The much-anticipated Bakkt platform was finally launched last month. However, it was not all pomp and color in that world once trading started on this platform. As we highlighted earlier, the Bakkt Bitcoin futures contracts saw very lukewarm response from investors. With one week since its launch, the Bakkt futures contracts have just $5 million in total trading.
Bakkt Futures contracts created a lot of buzz in the crypto market before its launch. The contracts were expected to drive institutional interest in the crypto market. Nonetheless, things have not turned as expected until now. In spite of the disappointingly slow start, various analysts from Oppenheimer & Co. said that it is too early to write off Bakkt.

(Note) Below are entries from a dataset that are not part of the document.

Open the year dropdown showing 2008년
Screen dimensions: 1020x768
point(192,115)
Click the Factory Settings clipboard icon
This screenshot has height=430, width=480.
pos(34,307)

The equity research firm published a research note on October 1. In that note, it encouraged investors to remain calm amid the lackluster trading volume of Bakkt. Notably, Intercontinental Exchange, its parent company, has many other electronification initiatives in mortgages and exchange-traded funds (ETFs), and fixed income analytics and trading. The research note was written by Oppenheimer managing director Chris Kotowski and senior analyst Own Lau.

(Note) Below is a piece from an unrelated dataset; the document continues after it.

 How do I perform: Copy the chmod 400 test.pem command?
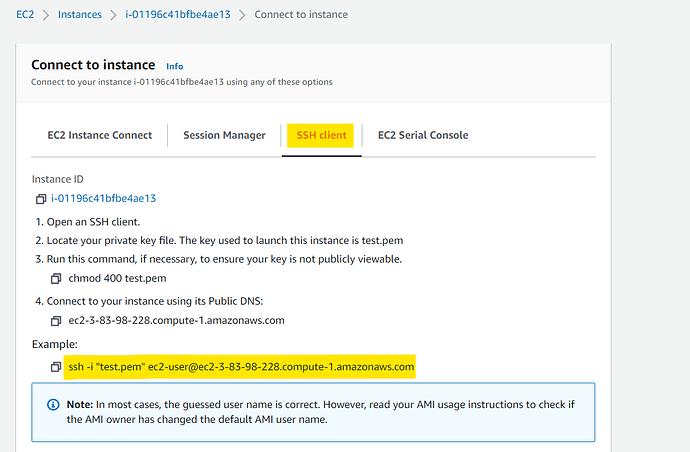pyautogui.click(x=57, y=278)
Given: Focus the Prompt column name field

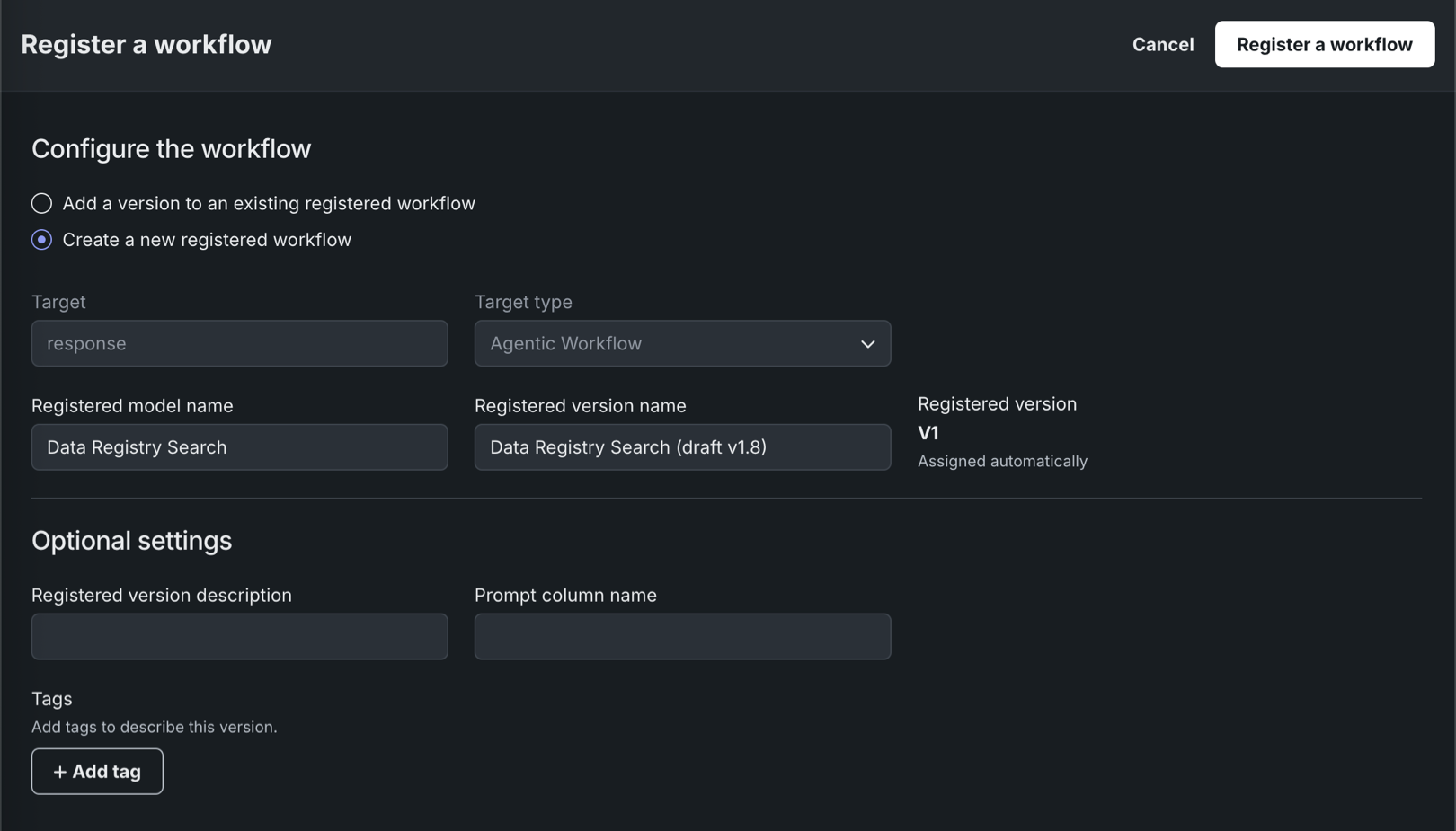Looking at the screenshot, I should click(x=682, y=637).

For the first five days of trading, Bakkt’s average daily futures volume was 125 contracts with each of them for one bitcoin. That is a pale shadow compared to the 2017 debut of bitcoin futures on CBOE where the first month’s volume was 4,000 contracts. Also, CME did better since there were 500 contracts for 5 bitcoin each bringing that cumulative total to 2,500 bitcoins.
As opposed to those two Chicago exchanges’ bitcoin futures that operate as side-bets on the direction of the underlying asset’s price paid out of cash, Bakkt’s settlements feature actual bitcoin. The note said:
“At this point, we are not going to judge whether Bakkt’s bitcoin futures will be successful or not, or whether the trading volume of Bakkt’s bitcoin futures will increase in the future.”
The analysts are aware that the mass adoption of bitcoin and other digital assets outside of crypto enthusiasts has a long way to go. However, investors should not discount that the first bitcoin futures trading volume that got introduced by Bakkt never seemed to meet the original expectation.
The note goes on to point out that since the first-month CBOE’s average daily volume has been deteriorating. The drop in daily volume made the platform to stop listing bitcoin futures in June 2019. On the other hand, CME’s average daily volume has been increasing and had reached 7,000 in July 2019.
These analysts also suggest that Bitcoin may not be the virtual token that gains mass adoption. Thus, ICE and CME are ready for the emergence of digital assets. They will consider only those assets that have set up the right infrastructure in place. The research firm highlighted CME’s plans to release bitcoin options in Q1 2020. That will act as fundamental proof that there is still some interest from institutional investors in these alternative financial instruments.
Bakkt and Crypto Market Relations
When Bakkt was first announced in 2018, the whole crypto space welcomed it as a great addition to the sector. There were great hopes that it will have adequate power to propel the industry significantly higher. Nonetheless, though some think it is still too soon to judge, the first week of Bakkt’s launch was not encouraging.
As we reported earlier, the overall market dropped in valuation in response to Bakkt’s weak first day. Bitcoin has lost over 17% since then and the altcoin markets are performing worse than the flagship token. JPMorgan analysts think that Bakkt was the primary cause for Bitcoin’s drop from glory.
Is it too soon to judge the newly-launched Bakkt platform or is it doomed to fail? Time has all the answers.